Now, DeepMind, the artificial intelligence company owned by Alphabet, is taking some of the oldest thought experiments from game theory and using ANNs to find unbiased takes on the “best” strategy for each; what they’re finding could revolutionize thinking in the social sciences, and begin to introduce a whole new way of running experiments in human behavior.

One of the oldest problems in game theory is called the Prisoner’s Dilemma, in which two people are imprisoned and held in separate cells. The cops need confessions to make the big charge stick, and so they give each prisoner a choice: If you testify against the other prisoner, you will be released without any punishment, but the other prisoner will serve three years in prison. If both prisoners blame the other, they will both serve two years. If neither defects against the other, the cops will press the lesser charge and both prisoners will receive a single year’s sentence.

The assignment is for each prisoner to minimize his or her time in jail, but depending on the actions of the other prisoner, each could take actions leading to a lesser or harsher sentence — and the prisoners don’t know which choice the other is going to make. This uncertainty is called a social dilemma, and it’s classically very difficult for a human being to accurately think through all the third- and fourth-order consequences of their own actions within such a recursively interconnected system.
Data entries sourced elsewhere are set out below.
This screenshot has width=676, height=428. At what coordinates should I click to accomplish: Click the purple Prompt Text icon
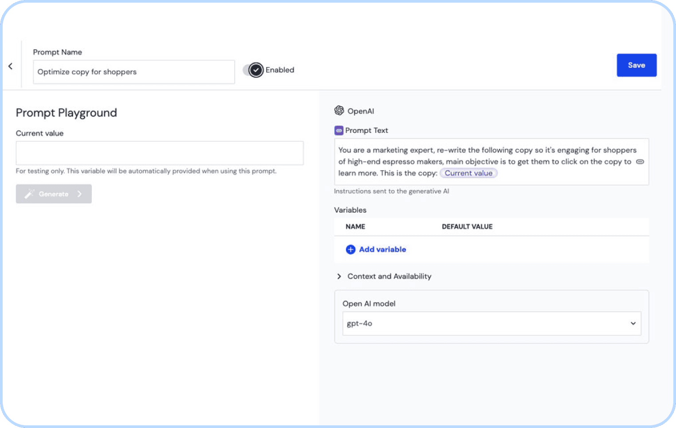point(338,130)
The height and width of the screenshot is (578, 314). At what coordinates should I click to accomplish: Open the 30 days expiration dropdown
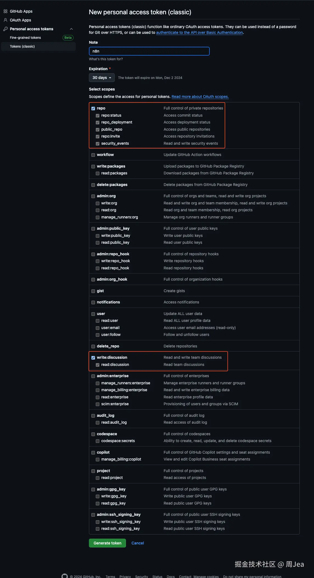[x=102, y=78]
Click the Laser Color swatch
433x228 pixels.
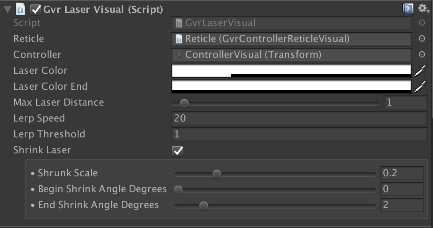(291, 71)
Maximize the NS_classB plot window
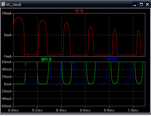 [x=141, y=4]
But artificial neural networks are built specifically to see patterns within complex self-interacting systems — maybe they can help. DeepMind’s engineers created two different versions of similar social dilemmas and let deep learning artificial neural networks figure out how to maximize their success along very simple gameplay terms.

In one, two actors (a red and a blue square, respectively) have to collect as many “apples” (green squares) as they can. The twist is that the number of apples available per unit time is slowly decreased, leading to resource shortages and, naturally, competition. They gave each actor the ability to “shoot” its opponent to freeze it, thus forfeiting one of their own turns in which they could be apple-gathering in exchange for freezing their opponent even longer.
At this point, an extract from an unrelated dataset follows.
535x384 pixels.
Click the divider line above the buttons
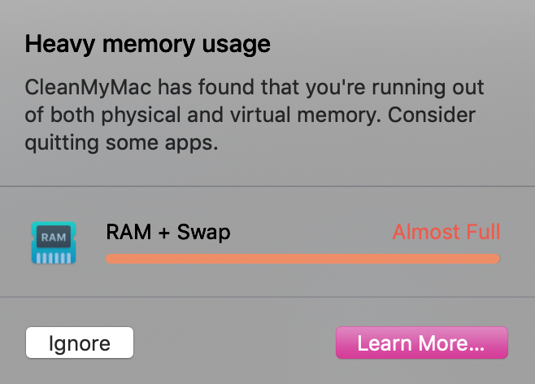point(268,297)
As you might imagine, as the apples got scarcer, the fighting became far more fierce. In such a situation, it suddenly generates better outcomes for someone to spend a large portion of time on offense rather than defense, but as in the Prisoner’s Dilemma, this strategy is available to both squares. This game also revealed that more complex actors with a wider array of possible actions will exploit this freedom to act further outside the rules: less cooperatively and more aggressively.

story continues below

However, the second of DeepMind’s digital thought experiments showed the opposite effect. While the apple gathering game offered an advantage for aggressiveness, WolfPack offers an advantage for cooperation, and when the actors became more complex, they again used that complexity in the most advantageous way available. This game tended to naturally produce cooperative routines, and the “smarter” the agents got, the more cooperative they became.
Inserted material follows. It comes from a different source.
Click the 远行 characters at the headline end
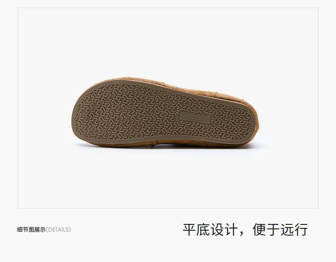The image size is (336, 262). click(294, 230)
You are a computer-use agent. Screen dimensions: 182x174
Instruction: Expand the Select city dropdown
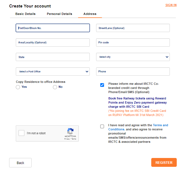[133, 57]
Graphs of agent behavior in DeepMind's two virtual social experiments. Credit: DeepMind
Graphs of agent behavior in DeepMind's two virtual social experiments. Credit: DeepMind

The team’s overall approach is to model social dilemmas as something they call sequential social dilemmas (SSDs) which are better able to be put into practice through software; in the non-sequential Prisoner’s Dilemma, each agent only makes a single decision and goes to jail a single time, thus removing any chance of learning and adaptation. In sequential games, each decision adjusts the environment in which the next decision occurs — a setup that much more closely mirrors the sorts of real social and economic systems people interact with in their daily lives.

ANNs have long been used to model real processes, from traffic congestion to autistic brain structures. But now, as these computer models become more nuanced, they are beginning to be able to model far more complex ideas and look less into what people will do, and more into why they choose to do it.